De ces origines différentes suivent naturellement les lois spéciales de chacun de ces genres de poèmes. De-là, la différence de leurs constitutions, de leur génie, de leurs beautés, et si l’on poussait cet examen plus loin, du style et des formes métriques qui leur sont propres.

La poésie épique étant, à proprement parler, la poésie de la providence ou le jugement divin de l’histoire, il ne lui suffit pas de peindre et de montrer les choses dont elle s’occupe ; il faut encore qu’elle en dévoile les causes et les mystères. De là, pour elle la nécessité de l’assistance du ciel, que l’on a traduite, dans la langue des critiques, par le besoin du merveilleux.

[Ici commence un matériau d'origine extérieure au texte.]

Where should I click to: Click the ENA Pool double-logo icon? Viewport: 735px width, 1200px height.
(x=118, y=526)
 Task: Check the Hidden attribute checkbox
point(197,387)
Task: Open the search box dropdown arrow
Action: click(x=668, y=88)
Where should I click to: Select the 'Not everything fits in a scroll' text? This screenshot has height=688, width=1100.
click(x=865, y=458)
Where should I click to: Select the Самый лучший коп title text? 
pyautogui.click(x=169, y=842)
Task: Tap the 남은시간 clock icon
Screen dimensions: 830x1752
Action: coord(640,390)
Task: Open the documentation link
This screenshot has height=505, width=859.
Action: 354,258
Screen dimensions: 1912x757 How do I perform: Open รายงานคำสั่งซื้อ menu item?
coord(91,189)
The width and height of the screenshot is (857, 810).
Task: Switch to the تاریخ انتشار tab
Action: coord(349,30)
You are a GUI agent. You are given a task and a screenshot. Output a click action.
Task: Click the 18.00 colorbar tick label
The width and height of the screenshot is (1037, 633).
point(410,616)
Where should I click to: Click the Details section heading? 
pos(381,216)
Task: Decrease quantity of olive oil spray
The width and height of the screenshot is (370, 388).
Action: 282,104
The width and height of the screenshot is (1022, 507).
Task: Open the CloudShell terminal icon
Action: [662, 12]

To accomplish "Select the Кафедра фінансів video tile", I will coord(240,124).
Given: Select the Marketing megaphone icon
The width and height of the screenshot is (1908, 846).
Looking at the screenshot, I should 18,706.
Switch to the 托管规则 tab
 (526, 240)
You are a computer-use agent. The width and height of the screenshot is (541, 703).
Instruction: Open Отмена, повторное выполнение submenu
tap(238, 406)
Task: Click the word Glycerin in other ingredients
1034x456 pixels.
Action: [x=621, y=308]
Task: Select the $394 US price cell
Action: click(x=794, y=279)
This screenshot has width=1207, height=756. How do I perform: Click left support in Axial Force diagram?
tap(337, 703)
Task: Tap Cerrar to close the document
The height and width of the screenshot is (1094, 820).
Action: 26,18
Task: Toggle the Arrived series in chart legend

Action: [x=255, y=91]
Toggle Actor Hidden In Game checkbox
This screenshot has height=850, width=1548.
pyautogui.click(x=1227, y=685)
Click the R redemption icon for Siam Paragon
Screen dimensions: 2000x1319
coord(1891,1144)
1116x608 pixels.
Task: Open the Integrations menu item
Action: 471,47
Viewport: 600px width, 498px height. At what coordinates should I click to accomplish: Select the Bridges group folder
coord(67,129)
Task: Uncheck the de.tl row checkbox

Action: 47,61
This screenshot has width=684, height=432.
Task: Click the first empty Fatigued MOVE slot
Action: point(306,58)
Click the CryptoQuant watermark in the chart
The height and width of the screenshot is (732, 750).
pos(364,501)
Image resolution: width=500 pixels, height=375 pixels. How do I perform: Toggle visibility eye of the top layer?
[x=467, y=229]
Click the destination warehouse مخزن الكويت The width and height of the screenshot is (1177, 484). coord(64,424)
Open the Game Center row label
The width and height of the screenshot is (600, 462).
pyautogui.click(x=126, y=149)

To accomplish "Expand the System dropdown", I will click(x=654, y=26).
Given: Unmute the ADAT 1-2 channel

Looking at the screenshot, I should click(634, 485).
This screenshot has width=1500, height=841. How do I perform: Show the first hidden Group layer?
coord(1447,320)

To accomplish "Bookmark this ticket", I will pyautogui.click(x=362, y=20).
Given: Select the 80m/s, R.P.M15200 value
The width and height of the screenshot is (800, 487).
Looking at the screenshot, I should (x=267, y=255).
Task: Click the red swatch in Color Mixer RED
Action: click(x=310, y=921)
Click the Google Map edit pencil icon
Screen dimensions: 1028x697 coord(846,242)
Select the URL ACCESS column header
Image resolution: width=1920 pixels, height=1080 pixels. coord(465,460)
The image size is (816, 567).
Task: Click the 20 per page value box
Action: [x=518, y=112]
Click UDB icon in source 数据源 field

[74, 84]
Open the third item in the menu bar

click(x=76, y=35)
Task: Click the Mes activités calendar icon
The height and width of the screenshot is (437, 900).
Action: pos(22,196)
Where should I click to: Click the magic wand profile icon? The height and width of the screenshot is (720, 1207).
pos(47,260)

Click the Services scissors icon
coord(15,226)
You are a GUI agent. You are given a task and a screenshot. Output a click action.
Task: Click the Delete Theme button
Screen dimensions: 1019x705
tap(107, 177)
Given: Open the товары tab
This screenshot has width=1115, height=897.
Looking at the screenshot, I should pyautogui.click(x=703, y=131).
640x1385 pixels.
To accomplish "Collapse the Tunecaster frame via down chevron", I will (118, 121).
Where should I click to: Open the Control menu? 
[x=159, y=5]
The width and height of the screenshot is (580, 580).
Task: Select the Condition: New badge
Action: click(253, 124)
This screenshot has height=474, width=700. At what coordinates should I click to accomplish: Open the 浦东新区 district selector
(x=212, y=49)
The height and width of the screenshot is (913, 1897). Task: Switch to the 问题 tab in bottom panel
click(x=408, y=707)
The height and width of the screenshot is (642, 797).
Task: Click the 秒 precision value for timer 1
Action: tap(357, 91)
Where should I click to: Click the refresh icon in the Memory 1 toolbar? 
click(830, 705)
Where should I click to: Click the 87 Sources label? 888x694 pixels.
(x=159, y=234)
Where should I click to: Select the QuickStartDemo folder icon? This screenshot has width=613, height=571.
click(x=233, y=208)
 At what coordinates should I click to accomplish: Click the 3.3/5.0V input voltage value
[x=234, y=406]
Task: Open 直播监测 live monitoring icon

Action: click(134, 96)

Cette nécessité a été tellement sentie que l’on a cru que les temps modernes sont impropres à l’épopée, sur ce fondement que le merveilleux y manque. Il est évident que l’on a confondu ici l’apparence des choses avec la réalité. L’épopée, sans doute, doit être pleine de Dieu ; on ne peut y faire un pas sans y sentir la présence céleste. Mais en quoi la scolastique s’abusait, c’était de croire que cette présence réelle dût nécessairement se manifester, comme chez les anciens, par un personnage palpable, tel qu’un Mercure, un Griffon, ou une idéalité, que l’on appelait la Renommée, la Discorde, etc. On retombait ainsi dans une idolâtrie morte. Ce n’est pas l’idole, mais le dieu, dont l’épopée a besoin. Ce n’est pas la présence divine sous la forme d’une personnalité détruite, que je cherche dans votre poème désert. Ce que je demande, c’est que les faits se succèdent au sein de la pensée divine, que cette pensée soit, pour ainsi dire, le lieu des évènemens. Voilà la première et l’unique loi du merveilleux ; et voilà aussi pourquoi Bossuet est épique, et, pourquoi Voltaire a mis le drame à la place de l’épopée.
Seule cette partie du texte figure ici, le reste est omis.